* READING PASSAGE:
(begin)

Computer Chess Club Archives




Subject: Re: MTD(f) (was Re: New(?) search idea.)

Author: Don Dailey

Date: 22:19:24 01/22/98

Go up one level in this thread


This is a good post from you.  It does address many of my misgivings
with MTD(f) and your experiences closly mirror mine.

First of all I didn't mean to imply you were not a performance freak,
I know in fact that you are.  Also I want to emphasize that I'm not
critical of you or anyone else who does not use MTD(f).  I can see
you clearly understand the problems involved and have made an informed
decision.  I can't even say for sure my decision to use it is right.

We do get a lot of benefit from it so it's hard to throw it away.
Your point about the PV's cancelling the benefit of the speedup it
probably not the case, at least for us.  I agree it cancels some
of the benefit but we do in fact predict a lot of moves.  It just
really pisses me off that occasionally a really obvious move like
a recapture does not get predicted and we have lost some free time.
But most of the time we get these.   A good solution for tournaments
is to do a short search for prediction and this will always produce
a good move.  We could do a 9 ply search for instance and stop if
it exceeds 1/2 second or some such hack.  It's ugly but workable.

I am with you in my distaste for this behavior.  I HATE these ugly
PV's I cannot trust.  I have yet to see what will happen when I
implement proper PV's but I'll let you know.  Your note is discouraging!

I realized you clearly knew what you were talking about (as if there
was any doubt!) when you brought up the issue of lazy evaluation!
Yes, mtd(f) plays hell with it.   I have always relied heavily on
lazy evaluation (I call it score fudging) but over the years have
grown to hate it.  With mtd(f) my experiences with it have been
awful.  mtd(f) (for those watching) relies heavily on the scores
returned from each probe.  With lazy evaluation you tend to return
relaxed scoring information which affects the efficiency of mtd(f)!
Your nodes per second go up, but the number of nodes needed go up
to match it!  It really sucks!  There is also some bad side behavior
if your "fudge margin" is too small AND it crosses the beta boundary.
For instance you
interpret (sc - fudge) as a lower bound because it is above beta but
fudge is too small and it turns out the real situation is that the
score is in fact and upper bound (below beta!)   Your error can
propogate to the root and be more than the difference between your
error and fudge when this happens.  What happens is blunders.
My solution to this one was to limit the evaluation so that it never
was greater than FUDGE in either direction.  Another hack.  I
discovered this one when the error got GREATER as I increased the
fudge margin until it exactly matched my error and was suddenly
fixed.  This never happened unless the error "crossed over!"

(end)

* DATA EXCERPT:
(begin)

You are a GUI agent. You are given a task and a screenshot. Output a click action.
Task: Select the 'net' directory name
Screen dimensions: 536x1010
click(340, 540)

(end)

* INSTRUCTION 1: From the header of the MTD(f) post, list each labeled field and its value.
* INSTRUCTION 2: In the MTD(f) post, what other name does the author use for lazy evaluation?
* INSTRUCTION 3: Go on writing the MTD(f) post from the point where it stops.

* EXERCISE ANSWER 1:
Subject: Re: MTD(f) (was Re: New(?) search idea.)
Author: Don Dailey
Date: 22:19:24 01/22/98

* EXERCISE ANSWER 2: Score fudging.

* EXERCISE ANSWER 3:
But now I'm about to commit hearesy.  I know this will generate a
ton of HATE mail but here goes (my arms now protecting my face):
I now believe lazy evaluation is problematic at best, incorrect in
general.  Even without mtd(f), as my evaluation has grown more
sophisticated I am noticing lots of problems with lazy evaluation.
I simply have too many big scoring terms now and it's getting harder
and harder to cascade them.  I used to calculate material and pawn
structure (looking for square of pawn stuff) and then fudge it.  Then
try the next largest big scoring thing etc.  But now I have aggressive
king safety, more aggressive pawn evaluation in general, and much more.
It's impossible to arrange my code
such that I can test these in cascading order to take advantage
of lazy eval.  Too many things depend on other things and I would
have to use too big a margin to fix it (which decreases its benefit.)
I end up doing almost all my evaluation to get to all the big scoring

Even with fudging I get little benefit (I used to get 30% in the
old days when life was simpler), now get very little, so I'm not
crying too much over the loss of it.  YES I threw it out.  I feel
this huge burden being lifted now and have found peace!  I know
now that my scores are always correct and I don't lose any sleep
over it!    I am looking into some ways to do really fast evaluation
and still keep it sophisticated and will share my discoveries (assuming
I come up with any) with the group.   I'll probably reinvent someone
elses wheels!

Not to mention the way information is presented.  I always liked
watching the move list proceed and with MTD(f) this is gone too
(unless you want to watch it over and over for each probe of each
iteration!)  It's only a semantic issue but I prefer the normal
mini-max behavior.

Anyway, all your points are well taken.  MTD(f) is a strange beast
and I'm not really promoting it.   If anyone wants to try it out
who hasn't yet, be prepared for a real struggle.   I consider it
worth the problems and I believe it makes my program stronger.  But
it's not hard for me to believe it could also be the wrong choice
for a different program.  If your program relies heavily on score
fudging it will probably decrease your performance.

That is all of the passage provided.